そう、部活はもちろん、役員会、そしてクラスの役割……
役員会が免除されるのは唯一生徒会のみ。それ以外は何かしらの役員に配属される。たとえそれが部活内での部長であったとしても例外ではなかった。そう、一花が図書委員の様に…
この日の放課後、一花は図書委員の当番の為に部活を休み、図書室にこもっていた。そうは言っても放課後の図書室。そうそう人は来ることも無く、まばらだった。
「…あーぁあ…なんだかんだでちょっと暇なタイミングの当番なんだよなぁ…」
貸出、そして返却の受付だけでほぼ終わる。本来は二人体制でやる当番であったものの、相方は本日休みという事もあって図書の整理もしに行くことが出来ずに受付に座っていたのだ。
「…じゃぁ…この際だからお茶会の予定でも組んでみようかな…」
いつでも部活の事を考えていた。しかしそうなるとどうしても考えてしまうのは隼の事だった。
「…ハァ…やっぱり彼女とか…居るよなぁ…」
「誰がですか?」
「…そりゃ…って…え?!」
声のする方に顔を上げて視線を送るとそこには隼が立っていた。
「…なんで…!いつから?!」
「シー…図書委員でしょう?静かにしてください」
「…ッッ」
幸いにして他に生徒は誰もおらず…といったタイミングだった。
「…でも何でここに…?今日生徒会終わったら部活に行くはずだったでしょ?」
「はい。ただ、六月の弓道部の試合が終わるまではどちらにしても会長がいないので…生徒会自体の集まりはないんですよ。」
「だったら茶道部に行ってください」
「クス…そうも思ったのですが、借りてた本の返却に。」
そう言ってそっと一冊の本を差し出した隼。

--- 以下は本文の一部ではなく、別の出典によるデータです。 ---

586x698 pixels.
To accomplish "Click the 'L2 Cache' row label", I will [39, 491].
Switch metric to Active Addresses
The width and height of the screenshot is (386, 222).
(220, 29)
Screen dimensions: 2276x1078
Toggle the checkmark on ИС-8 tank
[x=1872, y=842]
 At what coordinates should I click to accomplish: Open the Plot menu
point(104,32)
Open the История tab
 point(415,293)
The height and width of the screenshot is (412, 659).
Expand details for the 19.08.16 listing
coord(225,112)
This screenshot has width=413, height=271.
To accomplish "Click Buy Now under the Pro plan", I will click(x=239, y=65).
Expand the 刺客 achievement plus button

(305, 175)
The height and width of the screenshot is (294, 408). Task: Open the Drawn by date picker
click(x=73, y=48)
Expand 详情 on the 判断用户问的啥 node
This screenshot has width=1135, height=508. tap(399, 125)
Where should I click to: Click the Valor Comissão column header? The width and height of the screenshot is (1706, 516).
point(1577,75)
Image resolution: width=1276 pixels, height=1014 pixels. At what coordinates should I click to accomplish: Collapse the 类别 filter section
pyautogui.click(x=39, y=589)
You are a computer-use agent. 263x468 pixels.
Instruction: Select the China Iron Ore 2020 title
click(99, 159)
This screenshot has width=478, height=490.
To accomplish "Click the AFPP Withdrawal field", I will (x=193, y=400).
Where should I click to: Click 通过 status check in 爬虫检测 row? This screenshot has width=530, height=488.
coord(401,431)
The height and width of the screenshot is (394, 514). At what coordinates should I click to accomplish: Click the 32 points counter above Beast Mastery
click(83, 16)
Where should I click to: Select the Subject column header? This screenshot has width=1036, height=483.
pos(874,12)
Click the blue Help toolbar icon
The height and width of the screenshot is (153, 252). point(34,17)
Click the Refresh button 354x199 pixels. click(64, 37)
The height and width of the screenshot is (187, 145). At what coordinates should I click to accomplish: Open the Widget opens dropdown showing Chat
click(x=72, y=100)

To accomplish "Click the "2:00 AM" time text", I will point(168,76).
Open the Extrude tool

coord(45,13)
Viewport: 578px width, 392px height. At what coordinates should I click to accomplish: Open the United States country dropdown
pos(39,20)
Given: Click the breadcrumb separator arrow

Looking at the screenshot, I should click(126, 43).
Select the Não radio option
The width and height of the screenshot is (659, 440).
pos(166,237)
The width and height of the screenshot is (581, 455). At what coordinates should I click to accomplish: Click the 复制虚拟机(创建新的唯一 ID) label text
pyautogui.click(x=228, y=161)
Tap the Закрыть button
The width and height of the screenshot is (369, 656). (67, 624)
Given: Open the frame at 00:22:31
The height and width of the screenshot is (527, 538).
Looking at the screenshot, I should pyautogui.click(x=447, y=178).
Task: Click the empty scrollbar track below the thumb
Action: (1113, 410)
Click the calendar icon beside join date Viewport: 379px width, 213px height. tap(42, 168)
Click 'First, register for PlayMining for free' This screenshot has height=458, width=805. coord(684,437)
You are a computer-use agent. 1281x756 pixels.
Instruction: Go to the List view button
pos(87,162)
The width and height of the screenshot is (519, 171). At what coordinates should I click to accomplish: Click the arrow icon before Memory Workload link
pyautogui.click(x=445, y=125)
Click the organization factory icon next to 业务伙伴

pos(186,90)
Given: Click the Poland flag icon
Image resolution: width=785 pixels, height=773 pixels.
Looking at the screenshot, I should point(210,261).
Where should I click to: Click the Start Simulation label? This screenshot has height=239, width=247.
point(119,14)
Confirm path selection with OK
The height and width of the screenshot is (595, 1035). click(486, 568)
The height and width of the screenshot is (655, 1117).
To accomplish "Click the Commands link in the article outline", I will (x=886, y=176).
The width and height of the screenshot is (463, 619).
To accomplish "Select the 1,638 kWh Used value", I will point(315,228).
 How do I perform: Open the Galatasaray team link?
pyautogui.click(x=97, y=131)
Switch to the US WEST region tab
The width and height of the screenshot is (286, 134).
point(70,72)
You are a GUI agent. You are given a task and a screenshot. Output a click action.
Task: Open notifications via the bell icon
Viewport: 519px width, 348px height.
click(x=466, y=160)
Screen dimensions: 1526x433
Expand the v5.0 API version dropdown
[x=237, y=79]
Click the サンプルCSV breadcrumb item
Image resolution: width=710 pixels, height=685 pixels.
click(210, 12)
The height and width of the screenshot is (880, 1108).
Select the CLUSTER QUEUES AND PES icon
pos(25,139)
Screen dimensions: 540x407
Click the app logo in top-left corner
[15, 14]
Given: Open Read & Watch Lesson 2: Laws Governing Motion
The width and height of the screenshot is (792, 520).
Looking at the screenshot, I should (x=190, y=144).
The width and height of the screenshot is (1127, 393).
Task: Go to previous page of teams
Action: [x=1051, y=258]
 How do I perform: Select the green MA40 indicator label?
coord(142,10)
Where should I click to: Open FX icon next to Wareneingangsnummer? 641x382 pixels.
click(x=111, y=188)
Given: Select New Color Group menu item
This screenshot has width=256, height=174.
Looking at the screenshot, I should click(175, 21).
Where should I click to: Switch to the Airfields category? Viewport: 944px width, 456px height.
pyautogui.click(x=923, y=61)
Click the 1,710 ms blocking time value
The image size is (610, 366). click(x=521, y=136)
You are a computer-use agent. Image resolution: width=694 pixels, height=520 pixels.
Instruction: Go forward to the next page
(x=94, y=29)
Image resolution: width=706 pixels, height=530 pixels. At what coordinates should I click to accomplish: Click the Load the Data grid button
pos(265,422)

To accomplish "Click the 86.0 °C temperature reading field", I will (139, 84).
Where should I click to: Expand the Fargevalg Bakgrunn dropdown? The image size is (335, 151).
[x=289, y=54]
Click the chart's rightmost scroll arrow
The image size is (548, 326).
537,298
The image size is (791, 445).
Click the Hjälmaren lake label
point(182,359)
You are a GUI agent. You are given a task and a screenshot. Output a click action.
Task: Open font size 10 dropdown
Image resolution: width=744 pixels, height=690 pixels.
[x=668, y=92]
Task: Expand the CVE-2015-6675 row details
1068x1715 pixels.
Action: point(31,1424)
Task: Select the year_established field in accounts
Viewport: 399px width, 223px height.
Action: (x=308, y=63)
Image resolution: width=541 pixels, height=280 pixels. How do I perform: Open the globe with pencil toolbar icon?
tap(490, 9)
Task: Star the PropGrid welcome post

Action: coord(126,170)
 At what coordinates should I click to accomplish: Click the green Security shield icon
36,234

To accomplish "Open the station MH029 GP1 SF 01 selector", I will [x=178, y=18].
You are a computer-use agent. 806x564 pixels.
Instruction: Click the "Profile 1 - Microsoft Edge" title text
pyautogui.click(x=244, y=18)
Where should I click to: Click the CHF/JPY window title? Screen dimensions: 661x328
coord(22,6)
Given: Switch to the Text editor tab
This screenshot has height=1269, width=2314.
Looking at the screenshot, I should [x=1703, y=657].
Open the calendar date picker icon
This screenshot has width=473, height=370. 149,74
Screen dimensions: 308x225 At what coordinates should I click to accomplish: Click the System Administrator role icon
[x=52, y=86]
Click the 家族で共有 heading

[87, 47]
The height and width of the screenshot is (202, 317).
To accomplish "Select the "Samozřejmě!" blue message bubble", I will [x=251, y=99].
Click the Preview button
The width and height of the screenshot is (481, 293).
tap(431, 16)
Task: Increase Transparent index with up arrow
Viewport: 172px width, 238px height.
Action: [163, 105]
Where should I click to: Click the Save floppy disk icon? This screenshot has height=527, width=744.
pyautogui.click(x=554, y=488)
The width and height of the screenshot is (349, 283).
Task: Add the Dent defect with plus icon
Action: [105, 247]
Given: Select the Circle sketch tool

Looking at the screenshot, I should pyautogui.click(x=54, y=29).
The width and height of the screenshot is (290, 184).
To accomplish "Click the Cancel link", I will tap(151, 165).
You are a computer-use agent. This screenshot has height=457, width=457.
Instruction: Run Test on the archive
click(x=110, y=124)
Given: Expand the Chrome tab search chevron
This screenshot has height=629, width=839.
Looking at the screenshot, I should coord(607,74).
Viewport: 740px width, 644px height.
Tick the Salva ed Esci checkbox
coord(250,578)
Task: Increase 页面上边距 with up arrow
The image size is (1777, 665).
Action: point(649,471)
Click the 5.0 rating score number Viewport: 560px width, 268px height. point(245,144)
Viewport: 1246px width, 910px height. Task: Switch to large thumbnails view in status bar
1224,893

一昨日借りたばかりの図書の返却に一花は問いかけた。
「…もう返却でいいの?」
「えぇ、もう読んでしまいましたし。」
「…早くない?」
「そうでしょうか。」
「じゃぁ、ありがとうございます」
「はい」
「……桐生君?」
「なんでしょうか?」
「部活…」
「その前に結城先輩のさっきの一言が気になって部活どころじゃありませんよ」
「…さっきのって…?」
「ほら、言ってたじゃないですか。彼女いるんだろうなって…」
「へぇっ?!」
「だから声。大きいですって…」
「…だって…」
「ん?気にしたらいけない所でした?」
「……それは…」
「誰の事なのかなって僕は気になりますけどね」
「…どうして?」
「どうしてって…それ、聞きます?」
そう言えば隼は受付の机に凭れかかる様にして軽く腰掛け、上から座る一花を見下ろした。
「好きだからですよ。」
「…え?」
「えって言われてもちょっと困りますけど…」
しかし一花を見つめる隼の視線は何よりも優しいものだった。そんな中でその優しさに戸惑いすら見せた一花。聞き間違いかと思ってしまうほどだった。
「…あの…桐生君?私…ちょっとボケてるのかも…」
「何がですか?」
「だって…桐生君が私を好きって聞こえた気がして…」
「気じゃないですよ。好きって言ったんです。」
「…ほんと…?」
「はい。なので結城先輩の好きな人っていうのが気になるって事ですよ」
「…それは…」
「それで?会長ですか?」
「なんでそこで紫音なの?紫音は好きだけど…それでも友達としてしか思ってない…」
「…では誰でしょうね」
「……ッッ」
もう告白してもデキレースになっているにもかかわらず、一花はその思いを伝えるのに時間がかかってしまう。
「…あの…」
「はい」
「…私年上だし」
「たったの一年でしょう」
「…それに…なんていうか…」
「それで?僕の告白の返事は聞かせてもらえるのでしょうか?」
「……桐生君…」
「なんでしょうか」
「…私も…ずっと好きでした…」
そうようやく伝える一花。それを聞いてゆっくりと腰を上げた隼は正面に立ち、嬉しそうに笑いかける。
「…ようやく聞けました。」
「…え?」
「気付いてないと思ってましたか?」
「…だって…え、…その…」
「僕だって出来る事なら勝算のないレースはしたくない方なんです。」
「…勝算って…」
「僕もずっと好きだったんですよ。でもあなたの心が僕に向くまで…言わない様にしようと思ってたんです。でも意外と早い段階だったけど…それでもタイミングを逃してずるずると来てしまってましたから…」
「…ッッ」
「でもよかった。」
「え?」
「僕が言わない間に、結城先輩の心が他に移らないでいてくれて…」
そう笑う隼の表情は今まで見たどの顔よりも穏やかに感じた。そのとき、図書室の扉がガチャリと開いた。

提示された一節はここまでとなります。